SSL Updates – NET+OS 7.0
Last Updated: 04/23/07 Fix Count: 2
Title
Timestamp removed from loopback connections
Case: internal
Date fixed: 04/23/07
Description
Code review determined this
was unnecessary.
Solution
Timestamp removed from loopback connections to reduce overhead.
Title
Unit
Freezes due to
memory leak in certificate handling for SSL
Case: 1216806
Date fixed:
09/22/06
Description
When used as a server, and
requesting a client certificate, and when the client does return a certificate,
the server always fails to verify the client certificate
(even
valid ones). This results in an SSL handshake failure.

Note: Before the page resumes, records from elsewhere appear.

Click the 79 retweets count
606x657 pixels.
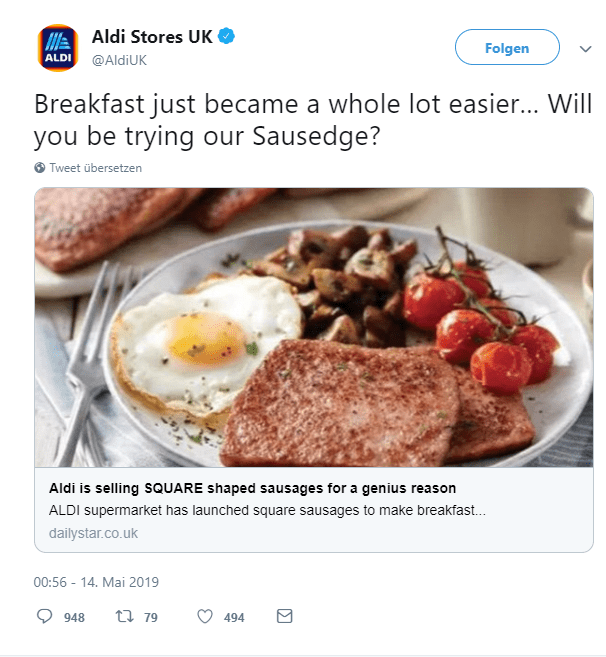click(x=151, y=618)
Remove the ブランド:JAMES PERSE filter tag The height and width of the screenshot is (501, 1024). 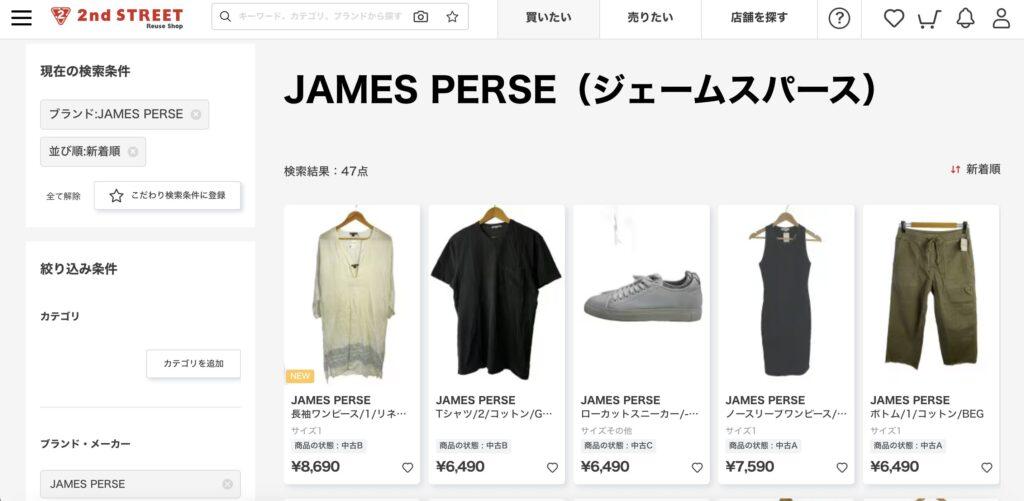click(196, 114)
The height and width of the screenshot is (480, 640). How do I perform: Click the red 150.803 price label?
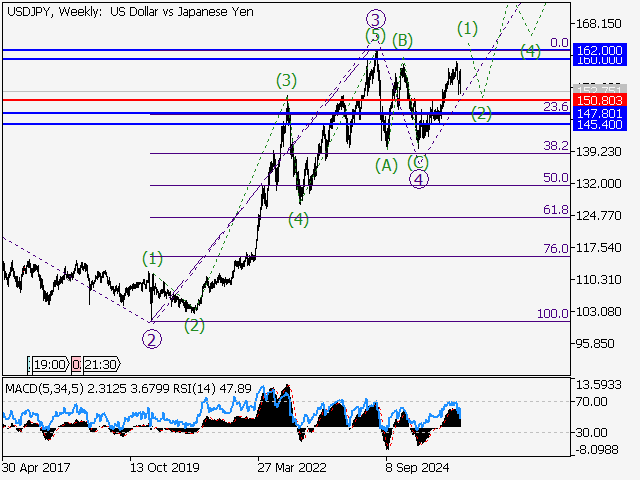pyautogui.click(x=600, y=100)
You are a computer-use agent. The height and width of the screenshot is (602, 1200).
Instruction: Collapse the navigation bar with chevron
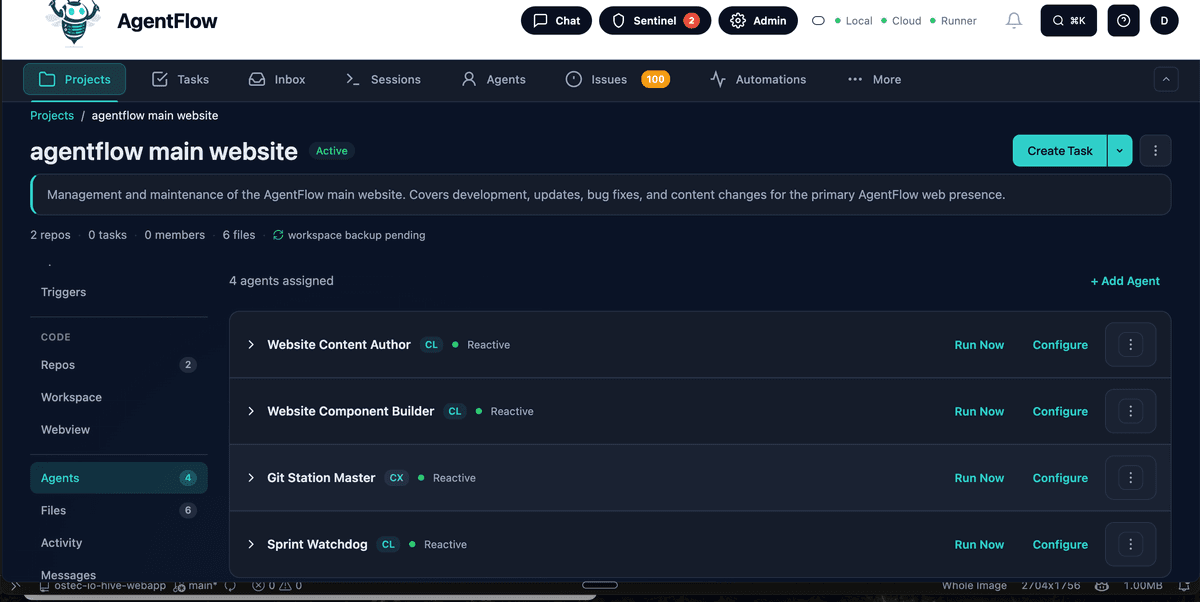1165,79
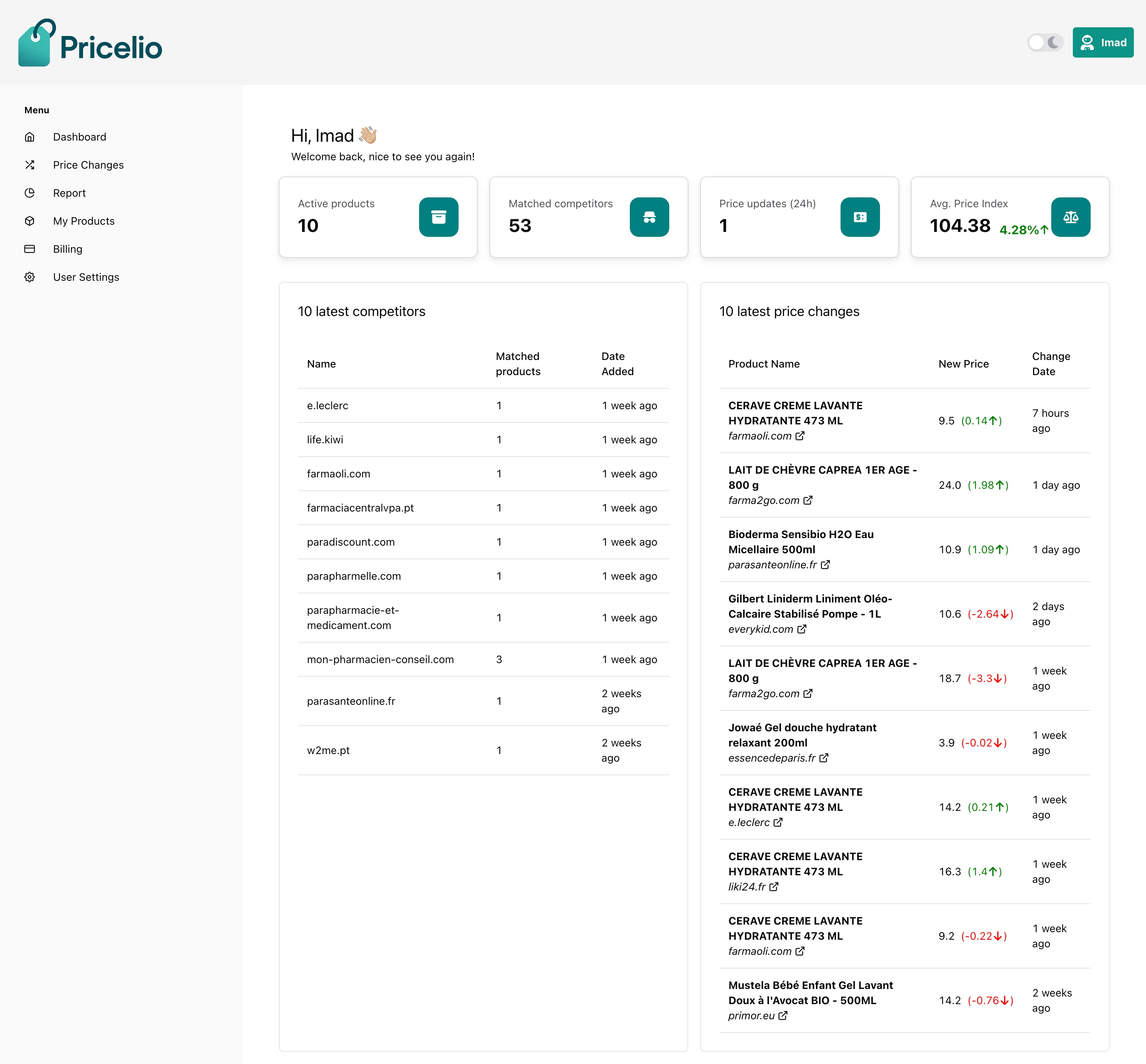Click the Price updates money icon
Image resolution: width=1146 pixels, height=1064 pixels.
click(x=860, y=217)
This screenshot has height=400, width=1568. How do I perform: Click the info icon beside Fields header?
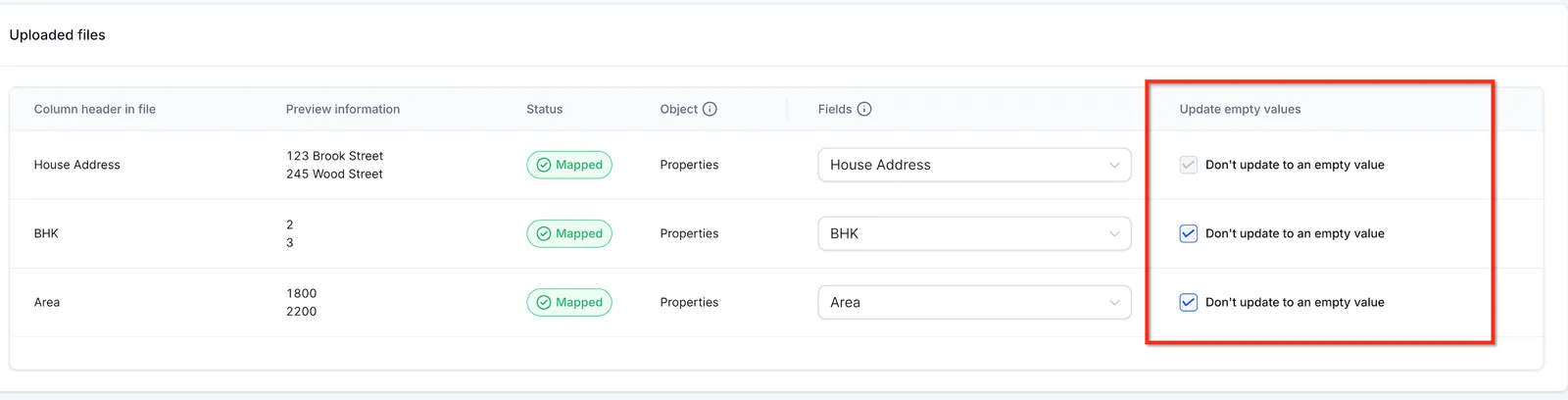[x=864, y=109]
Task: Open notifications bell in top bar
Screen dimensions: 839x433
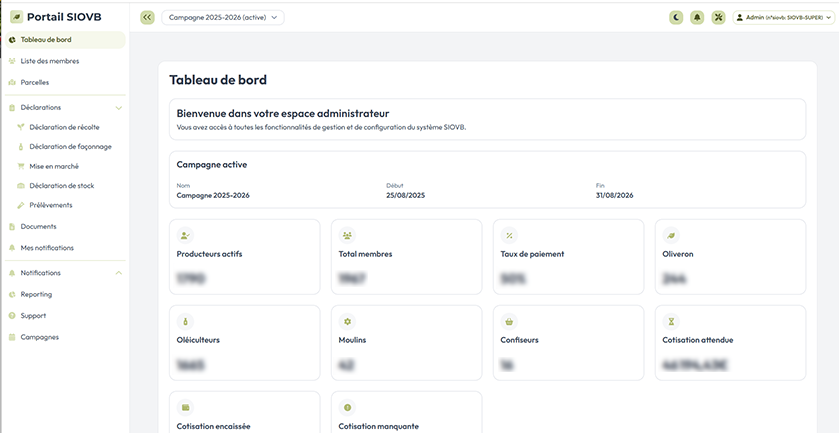Action: (x=697, y=17)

When used as a client, this
causes the client's certificate verification process to always fail to validate
the server's certificate (even with valid server certificates), resulting
always in an SSL handshake failure.
Solution
Corrected naSslSetCertVerify() modes
for SSL_CERTIFICATE_VERIFY_PEER and
SSL_CERTIFICATE_VERIFY_FAIL_IF_NO_PEER.
Files: netos\lib\arm7\32b\ghs\libssl.a
netos\lib\arm9\32b\gnu\libssl.a
netos\lib\arm7\32b\ghs\libssl.a
netos\lib\arm9\32b\gnu\libssl.a
Special Instructions
- Unzip the
patch(es) to the root
of your NET+OS installation, for example C:\netos70\.
- Be
sure to install any patches listed under Dependencies below
- Rebuild
your application.
Patch Link: SSLUpdates_70
Dependencies
This patch also requires the
installation of the following patch(es):
None